Collected data entries

^^^^^^^^^^^^^^^^

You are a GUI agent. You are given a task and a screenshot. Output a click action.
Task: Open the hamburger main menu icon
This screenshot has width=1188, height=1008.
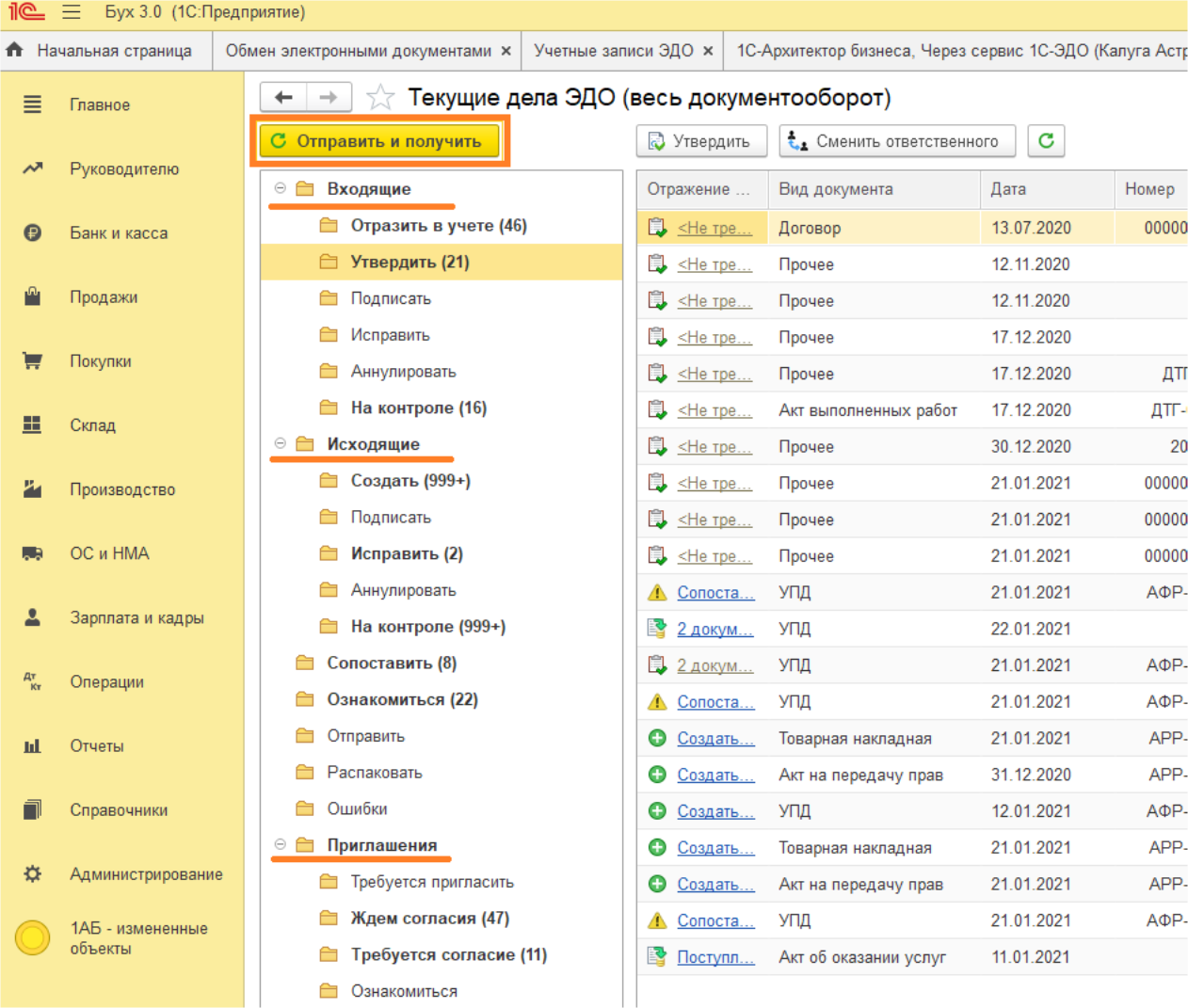point(72,12)
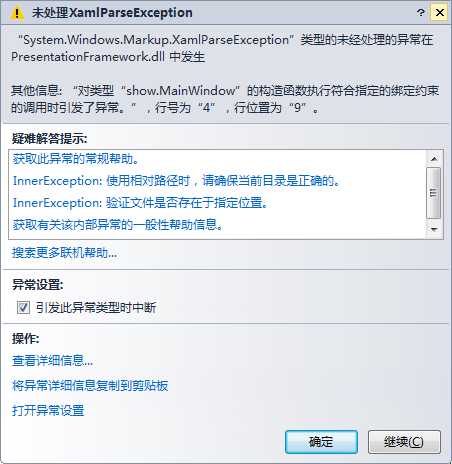Open 获取有关该内部异常的一般性帮助信息 link
This screenshot has width=452, height=464.
(x=118, y=225)
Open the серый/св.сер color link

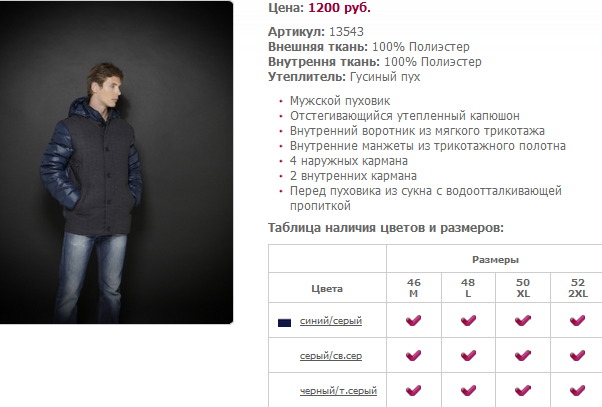click(337, 356)
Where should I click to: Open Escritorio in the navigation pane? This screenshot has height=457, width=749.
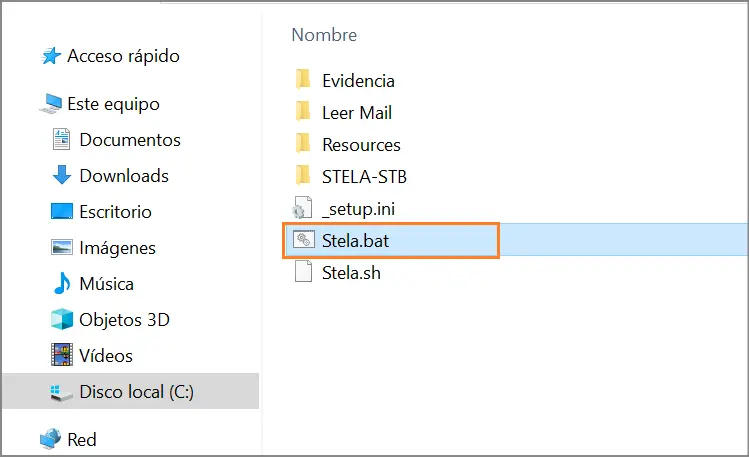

^^^^^^^^^^^^^^^^

Assignment
A word-for-word copy of the entries is needed, with no pictures in it.

Task output
You are a GUI agent. You are given a task and a screenshot. Output a click action.
Task: Open the hamburger main menu icon
This screenshot has width=1188, height=1008.
point(72,12)
Open 获取有关该内部异常的一般性帮助信息 link
This screenshot has width=452, height=464.
(x=118, y=225)
Open the серый/св.сер color link

click(337, 356)
Where should I click to: Open Escritorio in the navigation pane? This screenshot has height=457, width=749.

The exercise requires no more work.